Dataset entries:
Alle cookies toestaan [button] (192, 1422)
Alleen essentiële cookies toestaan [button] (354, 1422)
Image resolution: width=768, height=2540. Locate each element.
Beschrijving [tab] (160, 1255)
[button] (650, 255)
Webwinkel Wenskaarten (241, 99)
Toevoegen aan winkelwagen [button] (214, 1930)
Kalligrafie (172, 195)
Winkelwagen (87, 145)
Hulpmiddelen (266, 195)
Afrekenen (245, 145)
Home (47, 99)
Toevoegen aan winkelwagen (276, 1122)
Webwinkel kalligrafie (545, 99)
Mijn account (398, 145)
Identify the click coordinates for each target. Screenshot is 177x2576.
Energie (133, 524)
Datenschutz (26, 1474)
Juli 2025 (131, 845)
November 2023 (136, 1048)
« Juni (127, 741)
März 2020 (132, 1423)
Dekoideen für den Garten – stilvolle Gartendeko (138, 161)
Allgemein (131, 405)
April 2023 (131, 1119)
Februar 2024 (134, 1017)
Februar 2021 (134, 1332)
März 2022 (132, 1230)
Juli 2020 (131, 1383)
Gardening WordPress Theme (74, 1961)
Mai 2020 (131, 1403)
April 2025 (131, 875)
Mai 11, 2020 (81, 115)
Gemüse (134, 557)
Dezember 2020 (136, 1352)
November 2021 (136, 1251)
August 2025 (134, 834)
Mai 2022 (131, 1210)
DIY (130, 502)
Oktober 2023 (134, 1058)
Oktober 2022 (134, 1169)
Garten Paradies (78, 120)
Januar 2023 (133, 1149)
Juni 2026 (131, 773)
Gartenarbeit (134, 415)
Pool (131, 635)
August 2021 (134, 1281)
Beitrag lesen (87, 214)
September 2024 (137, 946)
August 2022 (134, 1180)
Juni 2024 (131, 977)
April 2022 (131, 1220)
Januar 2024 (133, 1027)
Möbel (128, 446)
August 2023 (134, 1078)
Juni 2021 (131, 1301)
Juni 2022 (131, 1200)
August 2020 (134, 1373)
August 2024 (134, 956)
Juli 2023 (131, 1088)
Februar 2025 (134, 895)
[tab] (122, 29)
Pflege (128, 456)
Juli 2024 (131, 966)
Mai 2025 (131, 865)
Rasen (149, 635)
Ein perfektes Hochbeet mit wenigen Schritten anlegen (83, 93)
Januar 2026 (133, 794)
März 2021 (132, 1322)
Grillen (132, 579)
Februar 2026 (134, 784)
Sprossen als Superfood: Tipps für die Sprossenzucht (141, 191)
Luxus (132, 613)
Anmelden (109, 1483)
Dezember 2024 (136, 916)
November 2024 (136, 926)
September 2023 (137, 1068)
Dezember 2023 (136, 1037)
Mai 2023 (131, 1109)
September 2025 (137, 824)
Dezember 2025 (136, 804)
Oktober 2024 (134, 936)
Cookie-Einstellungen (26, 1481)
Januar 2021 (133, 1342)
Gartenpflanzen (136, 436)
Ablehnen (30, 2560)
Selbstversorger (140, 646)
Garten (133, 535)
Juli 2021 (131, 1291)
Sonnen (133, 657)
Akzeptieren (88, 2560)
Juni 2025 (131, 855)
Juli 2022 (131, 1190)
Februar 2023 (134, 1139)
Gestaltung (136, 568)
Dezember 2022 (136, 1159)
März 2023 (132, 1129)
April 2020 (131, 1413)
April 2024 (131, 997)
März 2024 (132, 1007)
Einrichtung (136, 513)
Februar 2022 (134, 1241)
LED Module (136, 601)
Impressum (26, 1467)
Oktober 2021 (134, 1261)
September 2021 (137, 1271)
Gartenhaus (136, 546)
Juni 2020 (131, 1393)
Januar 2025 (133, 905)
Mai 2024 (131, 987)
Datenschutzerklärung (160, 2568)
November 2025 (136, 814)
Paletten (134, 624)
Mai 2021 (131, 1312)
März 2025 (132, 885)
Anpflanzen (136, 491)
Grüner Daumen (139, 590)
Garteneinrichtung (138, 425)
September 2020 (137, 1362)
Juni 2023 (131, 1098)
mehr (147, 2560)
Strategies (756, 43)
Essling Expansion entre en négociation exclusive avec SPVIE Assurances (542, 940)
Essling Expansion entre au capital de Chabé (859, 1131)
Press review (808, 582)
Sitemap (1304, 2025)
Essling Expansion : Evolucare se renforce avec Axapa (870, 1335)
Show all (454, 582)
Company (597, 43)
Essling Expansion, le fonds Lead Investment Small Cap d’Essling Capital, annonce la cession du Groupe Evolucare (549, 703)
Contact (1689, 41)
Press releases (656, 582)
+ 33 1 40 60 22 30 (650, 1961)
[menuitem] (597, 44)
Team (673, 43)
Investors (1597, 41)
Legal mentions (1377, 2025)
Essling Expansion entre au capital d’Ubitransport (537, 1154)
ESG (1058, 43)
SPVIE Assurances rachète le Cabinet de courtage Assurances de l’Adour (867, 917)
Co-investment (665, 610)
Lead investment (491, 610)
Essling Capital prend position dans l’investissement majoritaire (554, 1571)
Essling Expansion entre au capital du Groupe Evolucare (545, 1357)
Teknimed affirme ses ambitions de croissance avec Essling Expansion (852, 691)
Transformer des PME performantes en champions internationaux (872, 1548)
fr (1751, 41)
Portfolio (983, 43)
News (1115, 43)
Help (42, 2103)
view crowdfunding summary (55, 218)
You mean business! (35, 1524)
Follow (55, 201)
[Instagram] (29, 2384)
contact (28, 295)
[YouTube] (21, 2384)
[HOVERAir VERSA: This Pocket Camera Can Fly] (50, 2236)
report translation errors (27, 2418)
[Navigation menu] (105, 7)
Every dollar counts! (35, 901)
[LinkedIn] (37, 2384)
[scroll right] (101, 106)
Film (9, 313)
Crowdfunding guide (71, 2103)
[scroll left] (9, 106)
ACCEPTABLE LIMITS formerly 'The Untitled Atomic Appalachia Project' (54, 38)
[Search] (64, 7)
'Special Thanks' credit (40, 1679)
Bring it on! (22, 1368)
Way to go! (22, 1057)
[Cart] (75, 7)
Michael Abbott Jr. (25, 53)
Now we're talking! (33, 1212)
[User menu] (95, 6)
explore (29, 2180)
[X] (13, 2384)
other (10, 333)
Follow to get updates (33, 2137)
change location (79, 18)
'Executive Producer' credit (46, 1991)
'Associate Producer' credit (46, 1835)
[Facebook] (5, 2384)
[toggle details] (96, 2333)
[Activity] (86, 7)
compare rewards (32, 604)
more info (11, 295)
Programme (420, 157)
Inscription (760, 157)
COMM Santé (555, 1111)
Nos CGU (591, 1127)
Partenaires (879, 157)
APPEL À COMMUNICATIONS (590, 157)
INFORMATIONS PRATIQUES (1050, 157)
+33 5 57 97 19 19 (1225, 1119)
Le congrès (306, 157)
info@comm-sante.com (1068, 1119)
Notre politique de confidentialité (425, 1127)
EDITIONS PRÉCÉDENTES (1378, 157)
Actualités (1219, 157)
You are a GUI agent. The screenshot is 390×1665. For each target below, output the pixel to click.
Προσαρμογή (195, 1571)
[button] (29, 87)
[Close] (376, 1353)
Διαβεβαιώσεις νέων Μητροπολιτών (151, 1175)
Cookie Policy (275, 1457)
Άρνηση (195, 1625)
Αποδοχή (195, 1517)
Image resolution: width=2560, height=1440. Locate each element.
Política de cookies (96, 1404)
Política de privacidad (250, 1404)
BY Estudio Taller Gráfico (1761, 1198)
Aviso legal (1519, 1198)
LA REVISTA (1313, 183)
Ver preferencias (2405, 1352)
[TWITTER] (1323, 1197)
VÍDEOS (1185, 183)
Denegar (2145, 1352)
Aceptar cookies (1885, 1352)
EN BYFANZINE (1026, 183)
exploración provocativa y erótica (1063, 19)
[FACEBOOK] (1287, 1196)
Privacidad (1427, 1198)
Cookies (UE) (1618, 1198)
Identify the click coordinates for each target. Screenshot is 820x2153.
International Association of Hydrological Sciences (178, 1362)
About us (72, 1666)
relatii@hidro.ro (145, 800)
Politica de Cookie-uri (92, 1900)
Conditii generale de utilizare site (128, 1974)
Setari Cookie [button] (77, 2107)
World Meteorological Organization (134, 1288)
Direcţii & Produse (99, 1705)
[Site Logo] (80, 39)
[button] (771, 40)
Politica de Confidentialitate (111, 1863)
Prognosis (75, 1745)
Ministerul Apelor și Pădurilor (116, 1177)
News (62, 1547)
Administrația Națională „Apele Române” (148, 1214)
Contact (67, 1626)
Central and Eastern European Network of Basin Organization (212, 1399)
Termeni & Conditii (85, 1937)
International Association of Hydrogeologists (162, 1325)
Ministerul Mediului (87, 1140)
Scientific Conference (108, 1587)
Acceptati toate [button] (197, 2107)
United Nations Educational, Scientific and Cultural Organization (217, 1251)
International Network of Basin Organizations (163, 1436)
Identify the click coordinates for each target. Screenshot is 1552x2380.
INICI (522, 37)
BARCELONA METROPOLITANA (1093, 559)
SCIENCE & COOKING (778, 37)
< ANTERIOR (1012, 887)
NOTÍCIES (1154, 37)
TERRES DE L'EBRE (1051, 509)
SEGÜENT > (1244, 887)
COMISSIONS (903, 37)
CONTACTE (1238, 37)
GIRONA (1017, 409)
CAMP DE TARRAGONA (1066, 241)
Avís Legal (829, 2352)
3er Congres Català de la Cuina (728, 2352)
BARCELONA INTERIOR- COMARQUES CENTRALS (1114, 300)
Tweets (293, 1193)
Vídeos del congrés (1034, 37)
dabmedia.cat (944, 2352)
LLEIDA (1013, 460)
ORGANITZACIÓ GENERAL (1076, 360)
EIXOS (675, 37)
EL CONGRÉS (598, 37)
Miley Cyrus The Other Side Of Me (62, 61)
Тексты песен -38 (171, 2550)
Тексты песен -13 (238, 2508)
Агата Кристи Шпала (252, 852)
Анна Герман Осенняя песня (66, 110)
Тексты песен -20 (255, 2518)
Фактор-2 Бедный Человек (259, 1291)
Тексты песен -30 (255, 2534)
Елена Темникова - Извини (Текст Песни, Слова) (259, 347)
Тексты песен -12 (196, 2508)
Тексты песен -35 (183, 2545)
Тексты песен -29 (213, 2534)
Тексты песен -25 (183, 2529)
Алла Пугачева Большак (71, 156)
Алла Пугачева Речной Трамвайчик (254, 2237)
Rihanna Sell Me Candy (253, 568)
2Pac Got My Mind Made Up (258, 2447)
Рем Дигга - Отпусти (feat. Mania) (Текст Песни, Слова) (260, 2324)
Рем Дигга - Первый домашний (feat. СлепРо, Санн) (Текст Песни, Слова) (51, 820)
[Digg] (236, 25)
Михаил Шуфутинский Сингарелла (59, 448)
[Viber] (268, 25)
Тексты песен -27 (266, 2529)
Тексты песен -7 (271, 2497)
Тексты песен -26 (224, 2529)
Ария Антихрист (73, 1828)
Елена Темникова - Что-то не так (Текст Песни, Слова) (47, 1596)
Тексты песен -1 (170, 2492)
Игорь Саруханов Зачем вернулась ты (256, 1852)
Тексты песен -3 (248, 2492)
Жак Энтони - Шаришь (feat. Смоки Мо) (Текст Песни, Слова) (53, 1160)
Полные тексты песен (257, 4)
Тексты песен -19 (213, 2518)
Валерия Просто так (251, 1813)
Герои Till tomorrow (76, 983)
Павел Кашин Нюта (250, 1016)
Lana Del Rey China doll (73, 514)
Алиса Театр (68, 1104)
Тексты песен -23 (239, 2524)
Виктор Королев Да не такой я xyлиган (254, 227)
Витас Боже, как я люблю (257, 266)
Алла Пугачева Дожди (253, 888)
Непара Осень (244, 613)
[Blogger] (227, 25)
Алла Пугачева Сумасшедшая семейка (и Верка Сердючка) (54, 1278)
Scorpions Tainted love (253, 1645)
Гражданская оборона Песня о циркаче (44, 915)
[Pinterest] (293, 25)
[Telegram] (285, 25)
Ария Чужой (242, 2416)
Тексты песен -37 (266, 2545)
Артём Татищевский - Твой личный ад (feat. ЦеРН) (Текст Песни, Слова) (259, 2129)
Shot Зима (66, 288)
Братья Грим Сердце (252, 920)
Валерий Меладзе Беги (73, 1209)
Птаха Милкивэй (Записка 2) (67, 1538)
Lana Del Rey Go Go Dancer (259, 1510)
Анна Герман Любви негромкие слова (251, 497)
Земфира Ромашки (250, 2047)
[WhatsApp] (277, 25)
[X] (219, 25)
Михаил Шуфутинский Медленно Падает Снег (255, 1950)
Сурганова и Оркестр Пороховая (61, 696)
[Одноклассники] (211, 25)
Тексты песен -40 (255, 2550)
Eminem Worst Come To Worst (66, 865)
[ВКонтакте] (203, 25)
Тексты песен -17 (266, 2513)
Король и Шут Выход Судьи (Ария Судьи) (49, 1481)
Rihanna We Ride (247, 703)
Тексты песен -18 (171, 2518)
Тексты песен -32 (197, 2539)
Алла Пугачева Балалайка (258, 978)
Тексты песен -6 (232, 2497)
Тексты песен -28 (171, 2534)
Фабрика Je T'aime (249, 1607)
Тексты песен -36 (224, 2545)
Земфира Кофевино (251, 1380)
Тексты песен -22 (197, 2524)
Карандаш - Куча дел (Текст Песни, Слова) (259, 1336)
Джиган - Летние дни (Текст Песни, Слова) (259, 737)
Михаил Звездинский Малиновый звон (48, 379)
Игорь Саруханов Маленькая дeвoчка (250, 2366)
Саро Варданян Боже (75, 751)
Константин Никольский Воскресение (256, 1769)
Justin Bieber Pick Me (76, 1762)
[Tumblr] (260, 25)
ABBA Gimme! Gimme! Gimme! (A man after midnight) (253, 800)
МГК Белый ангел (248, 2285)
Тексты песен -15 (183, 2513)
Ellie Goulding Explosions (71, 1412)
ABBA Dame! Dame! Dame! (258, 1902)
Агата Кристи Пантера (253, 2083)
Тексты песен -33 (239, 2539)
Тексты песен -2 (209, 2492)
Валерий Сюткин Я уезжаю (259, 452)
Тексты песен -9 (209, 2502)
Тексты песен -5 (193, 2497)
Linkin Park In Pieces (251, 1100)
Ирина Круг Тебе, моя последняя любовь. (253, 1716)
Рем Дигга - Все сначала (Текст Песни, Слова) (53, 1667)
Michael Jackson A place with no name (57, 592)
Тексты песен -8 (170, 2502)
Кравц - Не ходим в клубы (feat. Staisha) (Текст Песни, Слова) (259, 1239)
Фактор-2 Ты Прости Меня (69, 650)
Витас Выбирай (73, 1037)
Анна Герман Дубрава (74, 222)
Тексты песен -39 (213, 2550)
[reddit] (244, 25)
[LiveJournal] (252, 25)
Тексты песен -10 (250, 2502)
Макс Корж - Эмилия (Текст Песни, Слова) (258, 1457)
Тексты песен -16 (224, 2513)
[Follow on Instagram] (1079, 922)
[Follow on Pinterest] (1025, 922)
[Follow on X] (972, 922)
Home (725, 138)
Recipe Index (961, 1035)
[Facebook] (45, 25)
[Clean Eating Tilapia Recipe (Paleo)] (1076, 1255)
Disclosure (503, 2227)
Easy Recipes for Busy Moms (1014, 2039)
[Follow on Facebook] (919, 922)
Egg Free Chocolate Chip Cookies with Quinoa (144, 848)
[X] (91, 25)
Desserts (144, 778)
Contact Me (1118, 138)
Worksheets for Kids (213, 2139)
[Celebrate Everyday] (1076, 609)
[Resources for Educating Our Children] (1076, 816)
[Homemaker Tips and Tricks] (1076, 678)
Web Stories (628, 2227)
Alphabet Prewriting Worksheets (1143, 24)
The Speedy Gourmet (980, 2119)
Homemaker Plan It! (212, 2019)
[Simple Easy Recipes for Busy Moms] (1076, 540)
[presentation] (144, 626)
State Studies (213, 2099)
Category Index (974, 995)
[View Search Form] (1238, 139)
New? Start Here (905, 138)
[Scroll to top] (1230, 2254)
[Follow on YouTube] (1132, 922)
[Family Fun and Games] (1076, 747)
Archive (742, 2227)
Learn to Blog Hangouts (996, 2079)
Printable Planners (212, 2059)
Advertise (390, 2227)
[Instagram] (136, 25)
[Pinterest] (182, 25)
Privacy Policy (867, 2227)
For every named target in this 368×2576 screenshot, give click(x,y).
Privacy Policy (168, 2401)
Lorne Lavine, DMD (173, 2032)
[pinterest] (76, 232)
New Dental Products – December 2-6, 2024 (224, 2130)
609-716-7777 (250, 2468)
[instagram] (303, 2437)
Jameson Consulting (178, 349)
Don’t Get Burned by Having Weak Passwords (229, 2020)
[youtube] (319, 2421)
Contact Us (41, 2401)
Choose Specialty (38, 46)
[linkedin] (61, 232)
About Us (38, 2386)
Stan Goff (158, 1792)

* **TASK BRIEF**
Start with the line above that contains "Тексты песен -39 (213, 2550)" and stop after the line that contains "State Studies (213, 2099)". Output those lines exactly, and only those.

* **WRITTEN REPLY**
Тексты песен -39 (213, 2550)
[reddit] (244, 25)
[LiveJournal] (252, 25)
Тексты песен -10 (250, 2502)
Макс Корж - Эмилия (Текст Песни, Слова) (258, 1457)
Тексты песен -16 (224, 2513)
[Follow on Instagram] (1079, 922)
[Follow on Pinterest] (1025, 922)
[Follow on X] (972, 922)
Home (725, 138)
Recipe Index (961, 1035)
[Facebook] (45, 25)
[Clean Eating Tilapia Recipe (Paleo)] (1076, 1255)
Disclosure (503, 2227)
Easy Recipes for Busy Moms (1014, 2039)
[Follow on Facebook] (919, 922)
Egg Free Chocolate Chip Cookies with Quinoa (144, 848)
[X] (91, 25)
Desserts (144, 778)
Contact Me (1118, 138)
Worksheets for Kids (213, 2139)
[Celebrate Everyday] (1076, 609)
[Resources for Educating Our Children] (1076, 816)
[Homemaker Tips and Tricks] (1076, 678)
Web Stories (628, 2227)
Alphabet Prewriting Worksheets (1143, 24)
The Speedy Gourmet (980, 2119)
Homemaker Plan It! (212, 2019)
[Simple Easy Recipes for Busy Moms] (1076, 540)
[presentation] (144, 626)
State Studies (213, 2099)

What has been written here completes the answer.